TO BE DONE - Update the rows below by replacing "icon" with "button" and leaving everything else unchanged. Leave the pictures out of your answer.

======

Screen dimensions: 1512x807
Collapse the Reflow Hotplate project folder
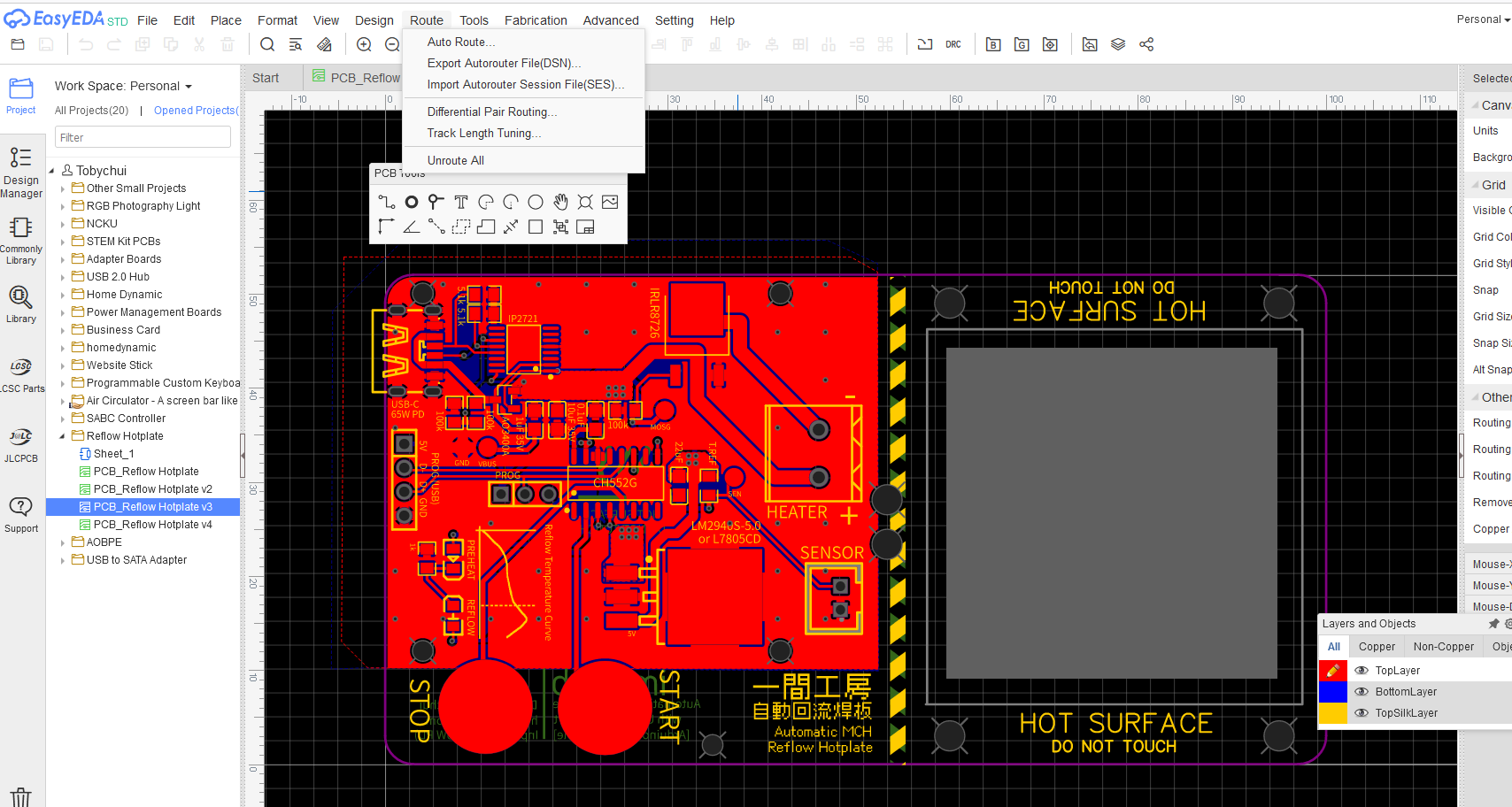61,435
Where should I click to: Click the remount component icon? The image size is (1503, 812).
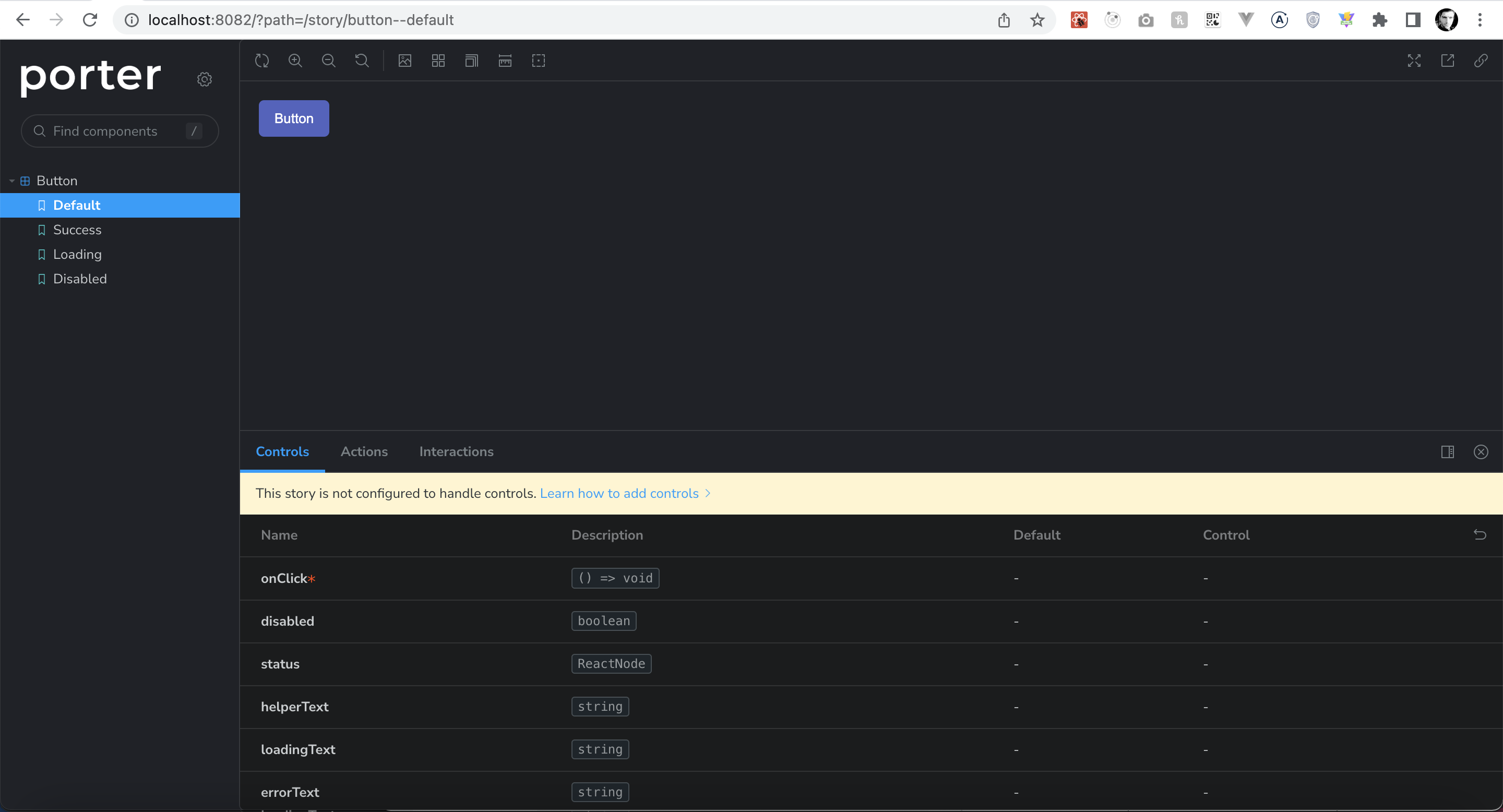coord(262,61)
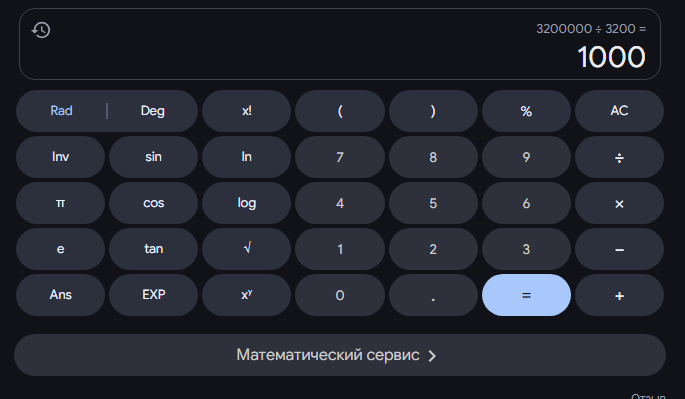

======

COMPLETED EXERCISE -
Screen dimensions: 1512x807
Collapse the Reflow Hotplate project folder
61,435
Where should I click to: Click the remount component button? The image size is (1503, 812).
coord(262,61)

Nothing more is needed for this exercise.